All of this is well documented and can be easily found on the internet. What can be done about it though? It’s clear that the pandemic increased peoples’ desire to go outdoors and as soon as the population were told they couldn’t go to Wales, guess where they all wanted to go, even though I would assume the majority of them had never expressed an interest before. Great, I would have thought. More people interested in getting out and exploring the outdoors. That’s what I’m here for. Unfortunately, it seems, the people getting out reflect a general cross section of society as a whole, as opposed to the pre-Covid days which was probably tipped more in favour of people who knew the country code, mountain safety, navigation, and general respect for our outdoor spaces and fellow users. Snowdon is one of my favourite places to go – but out of the tourist season. There are places I prefer going, but Snowdon is still up there for me. Even my quieter places are reporting similar problems. What can be done?
I utter many times a week “Bloody Victorians”. Himalayan Balsam. Rhododendrons. Grey bloody squirrels. The list is endless, to satisfy their curiosity and desire for the unusual. They effectively signed Snowdon’s death warrant by building a railway up there from Llanberis. Like most things they did, they probably did it with the best intentions (very much like the blokes who invented the internet. And look where that got us) and there are probably millions of people who could never dream of walking up a mountain, yet can get there on a train. Then they built the café (originally hotels). Again, this has probably saved many a person who’s ill equipped and can have a warm drink to revive themselves, but it’s dangerous. It’s domesticated a wild, natural landscape and helped everyday people to underestimate both the mountains and the outdoors. The people caught pooing on the mountains have said in their defence that there are no toilets. As my parents would always say when I was younger, “You should have thought of that before you left the house”. That preparation that an experienced outdoors enthusiast has is missing, and nature is the victim here.

PROBLEM -
Pick up the essay on overcrowding and misuse of Snowdon after its final sentence and continue it in the same voice.

PROVIDED RECORDS -
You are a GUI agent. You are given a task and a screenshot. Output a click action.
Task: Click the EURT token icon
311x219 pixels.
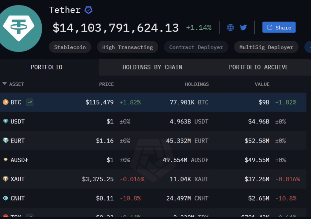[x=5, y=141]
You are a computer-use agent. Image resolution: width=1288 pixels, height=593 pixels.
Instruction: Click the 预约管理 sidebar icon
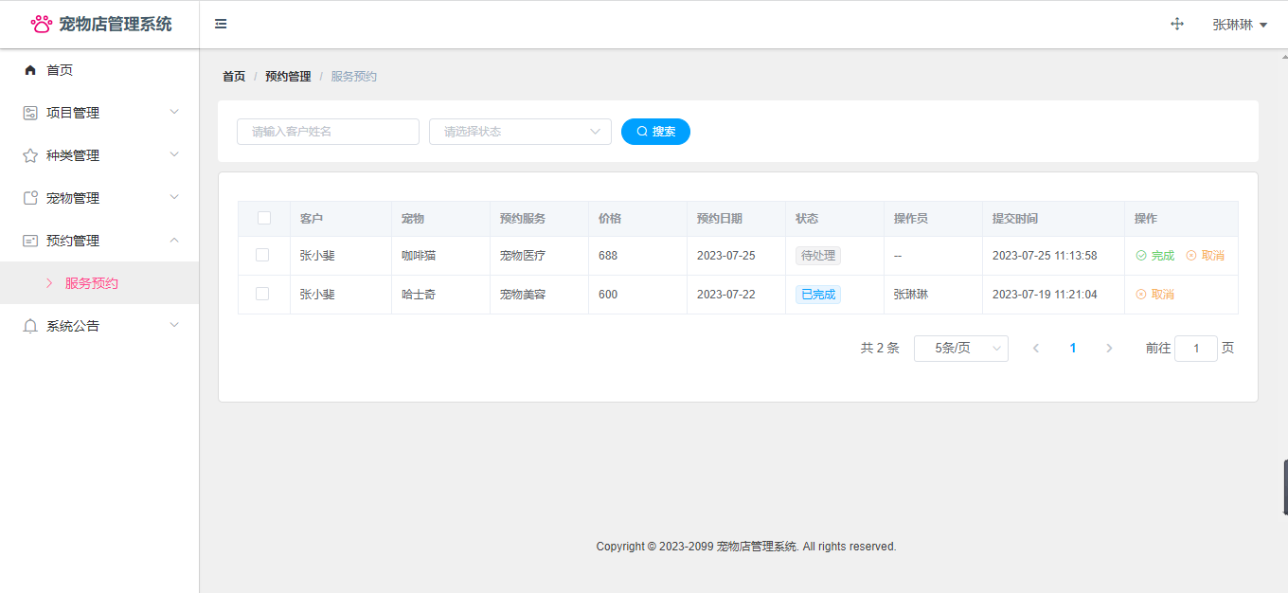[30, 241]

==

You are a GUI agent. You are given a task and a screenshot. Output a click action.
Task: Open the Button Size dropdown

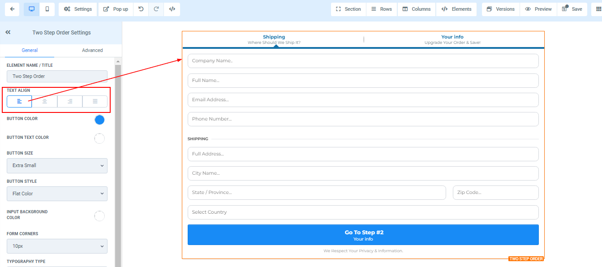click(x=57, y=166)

--

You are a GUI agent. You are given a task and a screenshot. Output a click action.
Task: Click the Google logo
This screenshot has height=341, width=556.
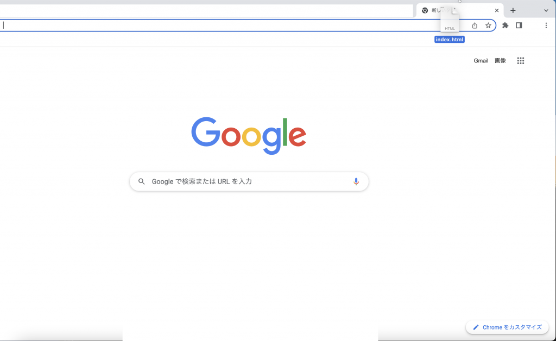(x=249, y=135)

WRITTEN REPLY -
In the overly-franchised future we have coming, where Snowdon will probably have its name changed due to either cancel culture, or for sponsorship reasons, the paths leading up there will be wonderfully tarmacked, and lit the whole way with florescent bulbs. There will be toilets and coffee outlets every half-mile, and three summit markers to cut queueing time. I hope I’m not right.
It’s controversial, but only resisting these things can save the wild. We need more rewinding. Bulldoze the café. Take a flask. I fear for the future in many ways, and the future of our open spaces scares me the most. I’m nearly forty and I probably sound grumpy, but these days it’s called passionate. I’ll always be here, sat in the middle ground, where common sense used to exist, and I’ll always be putting nature first.